| Goals |
1. Name every host city in the weightlifter biography, listing each city only once.
2. Turn the paragraph of the weightlifter biography that begins "In 2014, he competed" into a short list.

| Supplied text |
::::::

Seraj Al-Saleem (born 10 February 1996) is a Saudi Arabian weightlifter. He won the bronze medal in the men's 61kg event at the 2021 World Weightlifting Championships held in Tashkent, Uzbekistan. He also won the silver medal in the men's 61kg event at the 2020 Asian Weightlifting Championships, also held in Tashkent, Uzbekistan.

He represented Saudi Arabia at the 2020 Summer Olympics in Tokyo, Japan. He finished in 5th place in the men's 61 kg event.

Career 

In 2014, he competed in the men's 56kg event at the World Weightlifting Championships held in Almaty, Kazakhstan. He also competed at the 2017 World Weightlifting Championships in Anaheim, United States and the 2019 World Weightlifting Championships in Pattaya, Thailand.

He competed in the men's 56kg event at the 2017 Asian Indoor and Martial Arts Games held in Ashgabat, Turkmenistan. He also represented Saudi Arabia in the men's 56kg event at the 2018 Asian Games held in Jakarta, Indonesia.

::::::

| Given information |
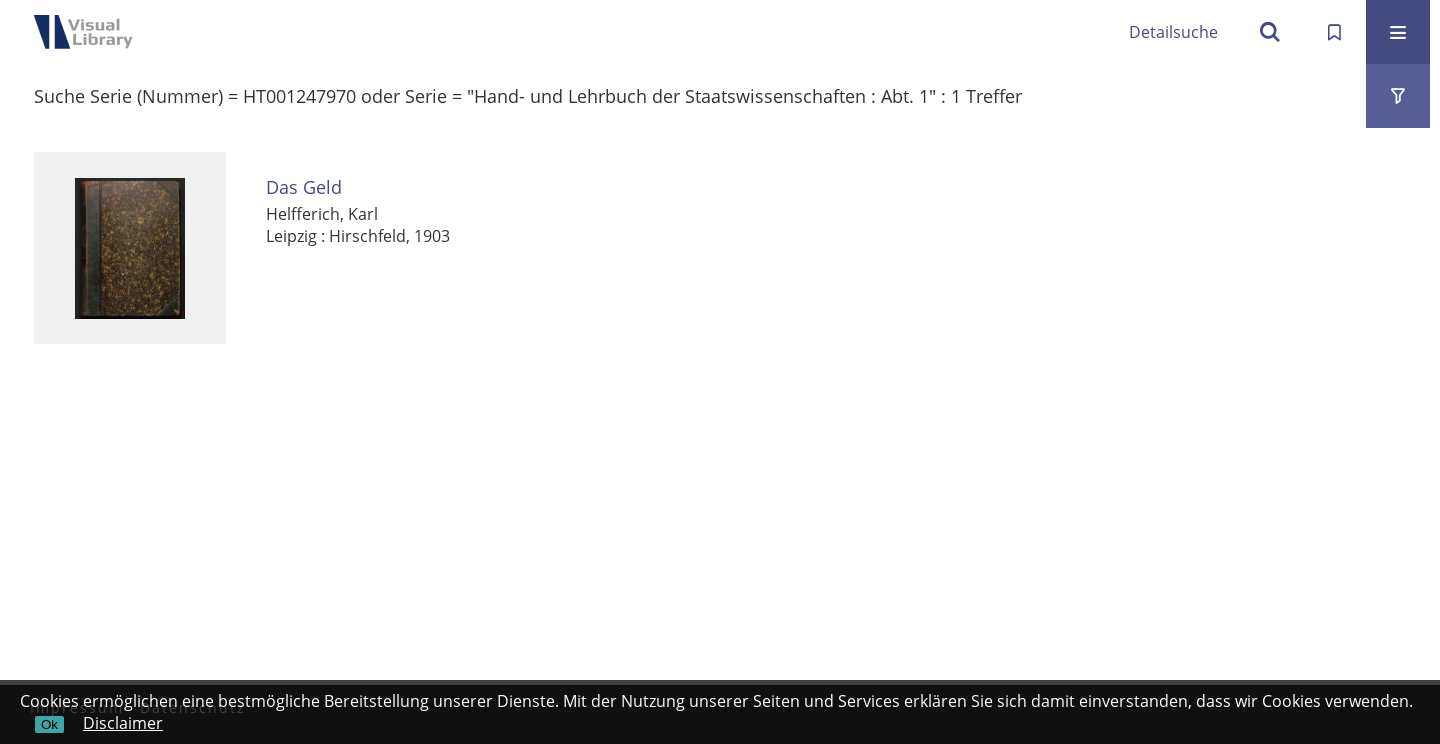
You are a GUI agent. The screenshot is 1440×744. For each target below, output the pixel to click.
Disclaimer (123, 723)
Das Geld (304, 187)
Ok (49, 724)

::::::

| Responses by task |
1.
Tashkent
Tokyo
Almaty
Anaheim
Pattaya
Ashgabat
Jakarta

2.
- 2014 World Weightlifting Championships, Almaty, Kazakhstan (men's 56kg)
- 2017 World Weightlifting Championships, Anaheim, United States
- 2019 World Weightlifting Championships, Pattaya, Thailand